# Angry White Pyjamas



## Elfan (Jan 13, 2003)

Angry White Pyamas by Robert Twigger

As promised here are my collected thoughts on the book that may resemble something of a review.

First of all I really enjoyed the book  a lot, it was a fun read that was at times inspiring.

Based on some reviews on amazon I thought this would be grumpy rant with a very negative view on Japan.  I did not find that to be the case at all.  It is far less critical than the stuff on Shotokan Planet, for example.  However, be warned that if you think Aikido is the best thing since sliced bread and the ultimate Way of Peace and Universal Harmony or that Japan is a perfect country and you can't take anything to the contrary then you will probably not enjoy this book.

The book is also very funny. One story in particular about a way to cultivate ki involving shoji screens (I won't spoil it) )had me laughing hysterically and unable to continue for some time.  

My only critics is that the book ends with the author in something of a state of confusion about what to do with his life.  I would have preferred a bit more discussion about what, if anything he gained or lost by the year he put into the coerce.  There is some of this, and because the author is very skilful its subtle and below the surface, but I would still have preferred more.

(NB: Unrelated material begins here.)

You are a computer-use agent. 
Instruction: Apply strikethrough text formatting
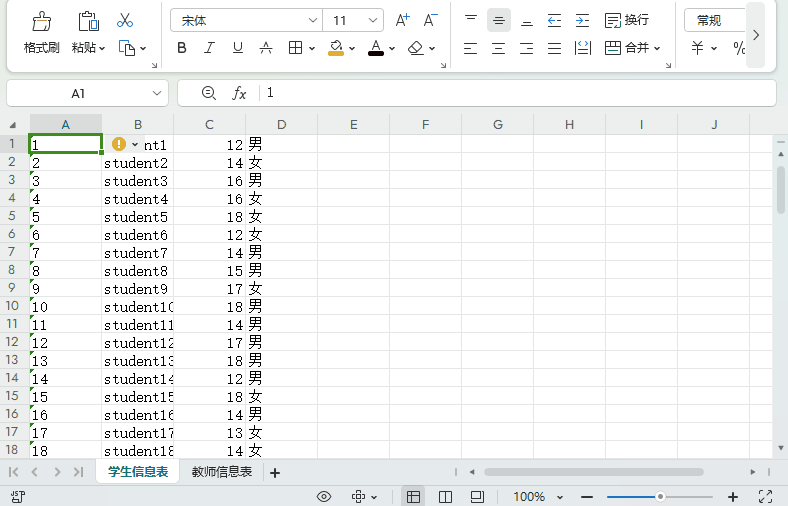266,48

I'd say more but most of my other thoughts are conveyed by the reviewers on amazon and most of them seem better than me at putting coherent sentences together.

Verdict: Go buy this book and read it.

If anyone else has read it or has questions of course feel free to comment below.


----------



## Yari (Jan 14, 2003)

I guessing that the author was praticing Aikido....
Which style and were, under who? Does it say?

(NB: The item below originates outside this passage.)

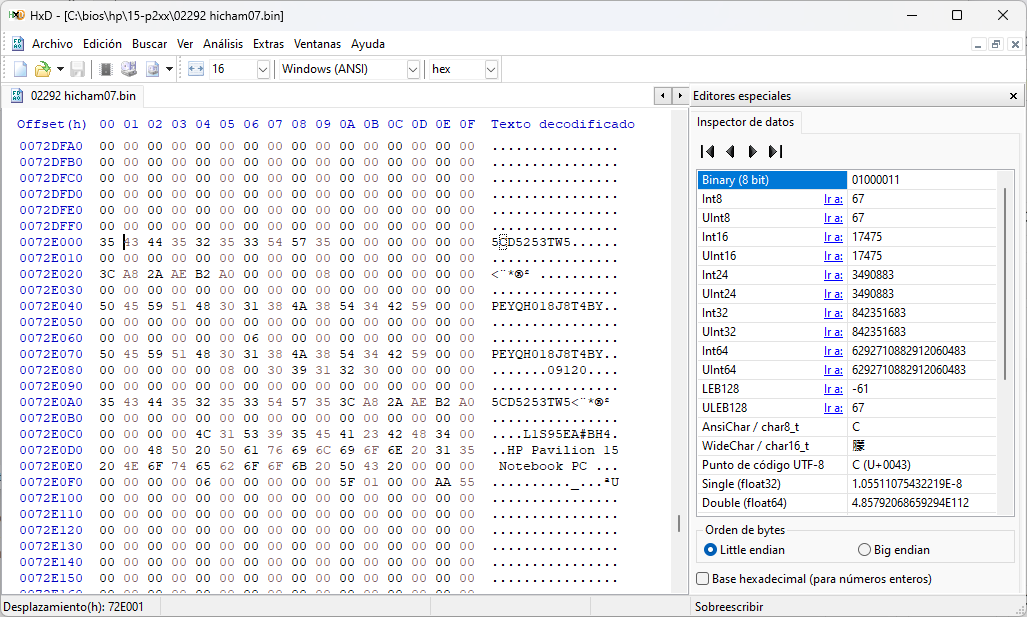Click the Save disk icon
This screenshot has width=1027, height=617.
[x=77, y=69]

By the way, the link didn't work....

/Yari


----------



## Elfan (Jan 14, 2003)

Better link:

http://www.amazon.com/exec/obidos/t...102-4450875-7403347?v=glance&s=books&n=507846


Yoshinkan Aikido.  He is not "under" one person.  A number of people teach at the school.


----------



## RyuShiKan (Jan 14, 2003)

I looked at this book when it first came out over here in Tokyo and remember thinking it should be read with a grain of salt and a bit of skepticism.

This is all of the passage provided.